DOCUMENT SECTION:

Charles Darwin University

CDU eSpace
Institutional Repository

CDU Staff and Student only

Estimation of fluid viscosity from stirring motor current

Bunting, Kit (2014). Estimation of fluid viscosity from stirring motor current. Bachelor of Engineering (4th Year Project) Thesis, Charles Darwin University.

Document type: Thesis
Citation counts: Google Scholar Search Google Scholar

Author Bunting, Kit
Title Estimation of fluid viscosity from stirring motor current
Institution Charles Darwin University
Publication Date 2014
Thesis Type Bachelor of Engineering (4th Year Project)
Subjects 0999 - Other Engineering
Abstract The formation of gas hydrates in pipelines poses a serious problem for oil and gas industries. As gas hydrates form they retard the flow of the fluid, this is a behaviour of fluid viscosity. By measuring viscosity changes the nucleation rate of gas hydrates can be studied.
Commonly viscosity changes are measured by rheometers but due to the high pressure of nucleation, common rheometers cannot be used. A means of measuring changes in the viscosity is proposed by using a stirrer inside a PVT machine. The stirrer is attached to a dc motor and by keeping its speed constant it is theorised the torque will have to increase to overcome loading on the stirrer. As the motor will be constant the only variable left is the current, so by measuring the current to the motor changes in viscosity can be estimated.
It was decided to use a graphical program called LabVIEW from national instruments to set up a LabVIEW VI to measure current and speed changes due to its low cost, portable nature and it is a favourable programme for data acquisition learning among students and teachers. A Labjack U3 data acquisition device is used to send and receive analogue and digital signals from the LabVIEW VI. And a STK681 – 332 – E controller is used to relay PI and PWM control from the labjack to the motor.

DATA SHOWN:
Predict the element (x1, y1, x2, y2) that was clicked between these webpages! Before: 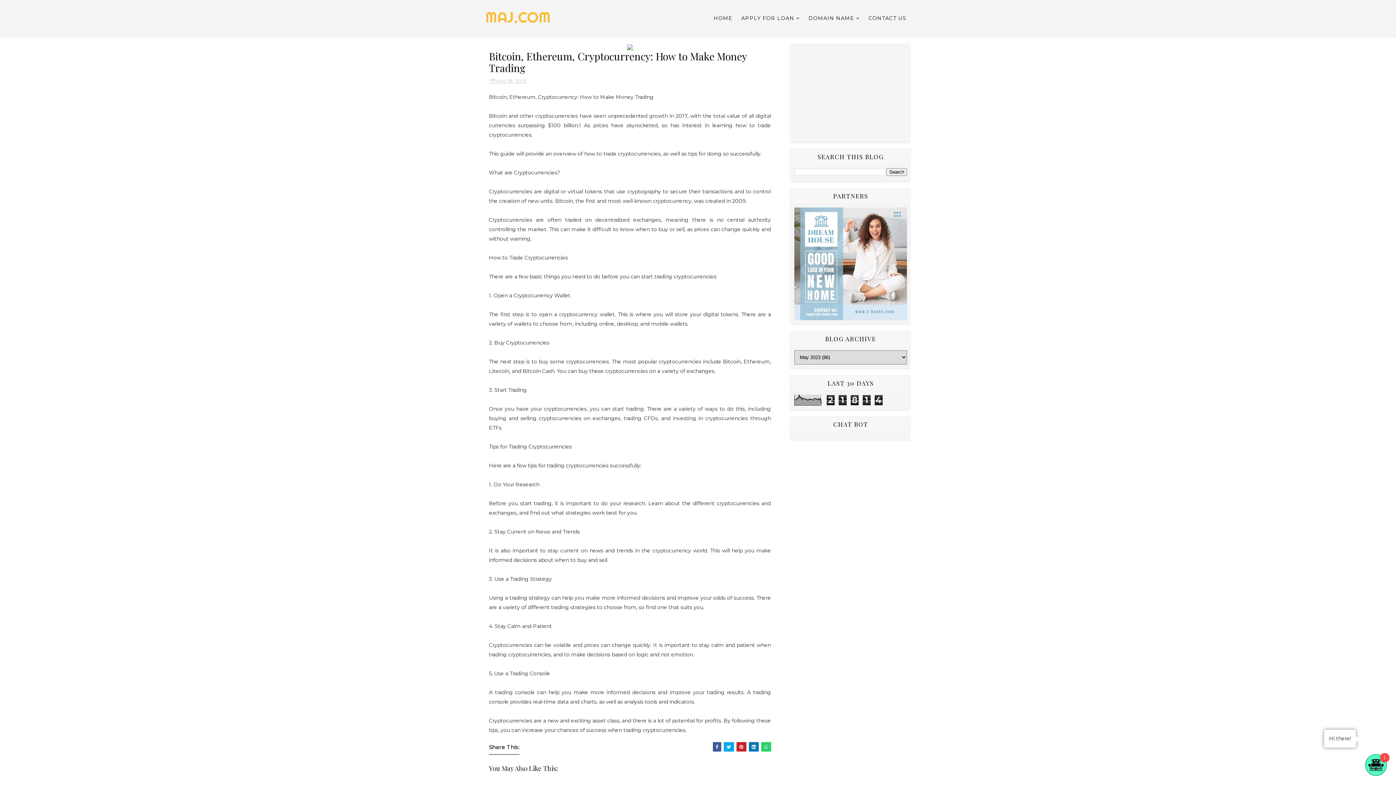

TASK LIST:
1. List every reason the thesis entry on estimating fluid viscosity from stirring motor current gives for choosing LabVIEW.
2. Extend the thesis entry on estimating fluid viscosity from stirring motor current, beginning after its final sentence.

EXPECTED ANSWERS:
1.
- Its low cost
- Its portable nature
- It is a favored program for data acquisition learning among students and teachers

2.
Using a 32bit rising edge to rising edge frequency measurement in the LabVIEW VI and a two-channel Hall Effect encoder a digital PI controller is set up to measure the error between the RPM set point and the RPM from the encoder. The result is a working PI control that maintains a constant speed under varying load.
The current is measured by using a LTSR-6-NP. It was found that during initial experiments that the current being drawn by the DC motor could be improved by implementation of PWM. The use of PWM would mean the current being drawn by the motor was due to the force imparted on the stirrer. An 8 bit PWM was set up using the LabVIEW VI at 15kHz. Its duty cycle was set up so that it would adjust in reference to the output of the digital PI controller.
In order to test this LabVIEW VI an experiment was set up with two Newtonian fluids, honey and glycerol. At atmospheric pressure the honey and glycerol are heated to 60°C and then allowed to cool to room temperature. The stirrer is kept at a constant speed of 50 RPM for all tests. The results showed a linear relationship between known viscosities of the two fluids and the current drawn by the motor existed. This confirms the LabVIEW VI can successfully measure viscosity changes due to current changes.
Keyword PI controller
Additional Notes Full text restricted.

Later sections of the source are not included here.